There is no likelihood that the US will do the logical thing and vote for Palestinian statehood in the UN this fall. The US position will remain that peace will only come from the two parties with the US or the Quartet facilitating. But at this point, hasn't that option been totally played out? When the US exercises even a smidgen of even-handedness, as in Obama's recent speech, the pro-Israel fanatics have a cow. They have a cow every time Obama deviates from the hardest Israeli line of the moment. After two and a half years, it is clear this is going nowhere, apart from a consolidation of Israel's grip on the West Bank, the continued humiliation of the American president, and even greater transparency in America's faltering global power.
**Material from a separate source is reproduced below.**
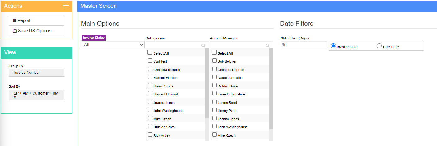Click the Older Than (Days) input field

304,45
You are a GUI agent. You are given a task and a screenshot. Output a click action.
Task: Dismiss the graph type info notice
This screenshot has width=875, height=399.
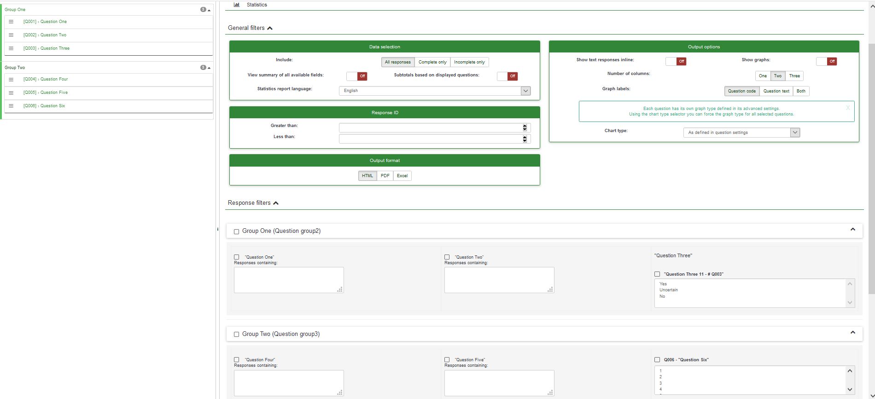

The logical next step would surely be to take the US out of the equation. We have become an enabler of Israeli intransigence, and the last two years have proven nothing except that Obama's hands are tied and that Israel and the US Congress run this relationship, as Netanyahu has memorably bragged about in the past. The promise of Cairo has been sabotaged by the Netanyahu government, the AIPAC Democrats, the AIPAC Republicans and the Christianist base. Continuing to keep up the charade that the US government has some kind of leverage or even appeal with the Israeli government is getting more than a little ridiculous.
Moreover, the days when the US could both back Israel in everything and keep the Arab world's dictators and even democracies appeased is fast coming to an end. The Arab Spring is not just a reckoning for Irsael; it is a reckoning for the US-Israel relationship. If and when an Egyptian democratic government insists on a two-state solution, the US will have to choose between Israel and Egypt. We will just as starkly have to choose between Israel and Iraq, and between Israel and Jordan. In the WaPo today, we have also been warned that we will have to choose between Israel and Saudi Arabia. Here's Saudi macher, Turki al-Faisal, laying it on the line:
[H]istory will prove wrong those who imagine that the future of Palestine will be determined by the United States and Israel. There will be disastrous consequences for U.S.-Saudi relations if the United States vetoes U.N. recognition of a Palestinian state. It would mark a nadir in the decades-long relationship as well as irrevocably damage the Israeli-Palestinian peace process and America’s reputation among Arab nations. The ideological distance between the Muslim world and the West in general would widen — and opportunities for friendship and cooperation between the two could vanish.
If Israel continues to settle the West Bank, and the US refuses to take any concrete action to stop it, or is revealed as having no power to stop it, then the US will perforce appear much weaker on the world stage, we will alienate our European allies, lose a critical opportunity to re-engage the Muslim and Arab world, and damage our credibility with emerging Arab democracies. If the UN vote comes and the US is one of very few countries backing Israel's continued occupation, then the Jihadist blowback will be just as serious. It is well past time for us to acknowledge the obvious: Israel's current intransigence is posing a serious threat to the interests of the US and the security of its citizens.
At some point, if Israel continues to refuse a 1967-based partition, the US should, in my view, end this dysfunctional relationship, until it can be re-established on saner lines. Ideally, as a warning sign, the US should abstain in September's vote, unless settlements are frozen and talks begun. The US has a foreign policy with the whole world, not just one tiny country. Netanyahu needs to compromise on settlements or risk the US being forced to choose between the two.